• Task prompt:
Transcribe every record exactly, omitting none.

Records from a dataset:
# # # #

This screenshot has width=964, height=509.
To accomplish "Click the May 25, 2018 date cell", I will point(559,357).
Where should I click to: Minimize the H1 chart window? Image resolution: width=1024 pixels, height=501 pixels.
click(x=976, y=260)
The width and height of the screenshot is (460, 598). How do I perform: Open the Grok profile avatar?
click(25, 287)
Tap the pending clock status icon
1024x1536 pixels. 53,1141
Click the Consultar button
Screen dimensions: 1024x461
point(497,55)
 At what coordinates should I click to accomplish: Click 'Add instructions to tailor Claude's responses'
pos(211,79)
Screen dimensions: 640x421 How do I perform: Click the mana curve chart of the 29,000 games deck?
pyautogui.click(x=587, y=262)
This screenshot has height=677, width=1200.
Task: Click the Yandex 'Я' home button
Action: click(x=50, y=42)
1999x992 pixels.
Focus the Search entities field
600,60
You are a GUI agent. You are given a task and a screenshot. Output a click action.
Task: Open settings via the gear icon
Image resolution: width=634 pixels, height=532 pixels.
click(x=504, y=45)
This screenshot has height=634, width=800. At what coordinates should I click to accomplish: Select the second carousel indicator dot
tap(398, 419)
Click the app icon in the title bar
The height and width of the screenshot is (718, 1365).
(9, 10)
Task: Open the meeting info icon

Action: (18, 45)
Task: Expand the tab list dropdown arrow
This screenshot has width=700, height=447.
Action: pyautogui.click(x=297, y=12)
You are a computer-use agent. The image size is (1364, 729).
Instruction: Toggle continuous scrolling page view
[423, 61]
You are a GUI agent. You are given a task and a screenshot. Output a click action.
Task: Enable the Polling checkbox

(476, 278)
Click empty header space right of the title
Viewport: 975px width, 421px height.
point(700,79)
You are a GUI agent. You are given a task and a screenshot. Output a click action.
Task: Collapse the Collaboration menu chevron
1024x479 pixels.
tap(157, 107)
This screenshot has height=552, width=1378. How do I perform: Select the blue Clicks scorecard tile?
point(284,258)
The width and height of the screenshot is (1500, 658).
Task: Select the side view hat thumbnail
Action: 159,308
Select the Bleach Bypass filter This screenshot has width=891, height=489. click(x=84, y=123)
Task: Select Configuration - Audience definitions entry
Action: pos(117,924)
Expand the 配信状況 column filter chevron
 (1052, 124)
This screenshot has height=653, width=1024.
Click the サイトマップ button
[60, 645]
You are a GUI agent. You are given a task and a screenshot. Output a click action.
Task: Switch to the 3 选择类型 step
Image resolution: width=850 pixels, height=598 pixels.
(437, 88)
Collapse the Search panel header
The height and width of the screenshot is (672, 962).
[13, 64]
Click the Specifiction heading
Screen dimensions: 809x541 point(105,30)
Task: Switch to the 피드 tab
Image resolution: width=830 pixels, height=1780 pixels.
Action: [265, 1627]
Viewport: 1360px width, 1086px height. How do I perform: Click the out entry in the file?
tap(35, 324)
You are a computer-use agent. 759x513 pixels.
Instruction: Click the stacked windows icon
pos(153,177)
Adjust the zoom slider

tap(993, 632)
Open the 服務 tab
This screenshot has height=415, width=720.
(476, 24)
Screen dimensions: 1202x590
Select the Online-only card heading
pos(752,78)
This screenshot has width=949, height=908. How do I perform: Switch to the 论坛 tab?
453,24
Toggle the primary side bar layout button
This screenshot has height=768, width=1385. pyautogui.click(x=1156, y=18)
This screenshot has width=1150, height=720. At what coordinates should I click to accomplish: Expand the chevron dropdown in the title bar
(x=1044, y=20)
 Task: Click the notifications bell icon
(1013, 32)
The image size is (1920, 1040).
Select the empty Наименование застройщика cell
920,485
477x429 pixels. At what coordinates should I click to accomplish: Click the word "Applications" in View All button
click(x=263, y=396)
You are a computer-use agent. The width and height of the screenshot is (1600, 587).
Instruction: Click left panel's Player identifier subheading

# # # #

• Task result:
This screenshot has width=964, height=509.
To accomplish "Click the May 25, 2018 date cell", I will point(559,357).
Where should I click to: Minimize the H1 chart window? Image resolution: width=1024 pixels, height=501 pixels.
click(x=976, y=260)
The width and height of the screenshot is (460, 598). How do I perform: Open the Grok profile avatar?
click(25, 287)
Tap the pending clock status icon
1024x1536 pixels. 53,1141
Click the Consultar button
Screen dimensions: 1024x461
point(497,55)
 At what coordinates should I click to accomplish: Click 'Add instructions to tailor Claude's responses'
pos(211,79)
Screen dimensions: 640x421 How do I perform: Click the mana curve chart of the 29,000 games deck?
pyautogui.click(x=587, y=262)
This screenshot has height=677, width=1200.
Task: Click the Yandex 'Я' home button
Action: click(x=50, y=42)
1999x992 pixels.
Focus the Search entities field
600,60
You are a GUI agent. You are given a task and a screenshot. Output a click action.
Task: Open settings via the gear icon
Image resolution: width=634 pixels, height=532 pixels.
click(x=504, y=45)
This screenshot has height=634, width=800. At what coordinates should I click to accomplish: Select the second carousel indicator dot
tap(398, 419)
Click the app icon in the title bar
The height and width of the screenshot is (718, 1365).
(9, 10)
Task: Open the meeting info icon

Action: (18, 45)
Task: Expand the tab list dropdown arrow
This screenshot has width=700, height=447.
Action: pyautogui.click(x=297, y=12)
You are a computer-use agent. The image size is (1364, 729).
Instruction: Toggle continuous scrolling page view
[423, 61]
You are a GUI agent. You are given a task and a screenshot. Output a click action.
Task: Enable the Polling checkbox

(476, 278)
Click empty header space right of the title
Viewport: 975px width, 421px height.
point(700,79)
You are a GUI agent. You are given a task and a screenshot. Output a click action.
Task: Collapse the Collaboration menu chevron
1024x479 pixels.
tap(157, 107)
This screenshot has height=552, width=1378. How do I perform: Select the blue Clicks scorecard tile?
point(284,258)
The width and height of the screenshot is (1500, 658).
Task: Select the side view hat thumbnail
Action: 159,308
Select the Bleach Bypass filter This screenshot has width=891, height=489. click(x=84, y=123)
Task: Select Configuration - Audience definitions entry
Action: pos(117,924)
Expand the 配信状況 column filter chevron
 (1052, 124)
This screenshot has height=653, width=1024.
Click the サイトマップ button
[60, 645]
You are a GUI agent. You are given a task and a screenshot. Output a click action.
Task: Switch to the 3 选择类型 step
Image resolution: width=850 pixels, height=598 pixels.
(437, 88)
Collapse the Search panel header
The height and width of the screenshot is (672, 962).
[13, 64]
Click the Specifiction heading
Screen dimensions: 809x541 point(105,30)
Task: Switch to the 피드 tab
Image resolution: width=830 pixels, height=1780 pixels.
Action: [265, 1627]
Viewport: 1360px width, 1086px height. How do I perform: Click the out entry in the file?
tap(35, 324)
You are a computer-use agent. 759x513 pixels.
Instruction: Click the stacked windows icon
pos(153,177)
Adjust the zoom slider

tap(993, 632)
Open the 服務 tab
This screenshot has height=415, width=720.
(476, 24)
Screen dimensions: 1202x590
Select the Online-only card heading
pos(752,78)
This screenshot has width=949, height=908. How do I perform: Switch to the 论坛 tab?
453,24
Toggle the primary side bar layout button
This screenshot has height=768, width=1385. pyautogui.click(x=1156, y=18)
This screenshot has width=1150, height=720. At what coordinates should I click to accomplish: Expand the chevron dropdown in the title bar
(x=1044, y=20)
 Task: Click the notifications bell icon
(1013, 32)
The image size is (1920, 1040).
Select the empty Наименование застройщика cell
920,485
477x429 pixels. At what coordinates should I click to accomplish: Click the word "Applications" in View All button
click(x=263, y=396)
You are a computer-use agent. The width and height of the screenshot is (1600, 587).
Instruction: Click left panel's Player identifier subheading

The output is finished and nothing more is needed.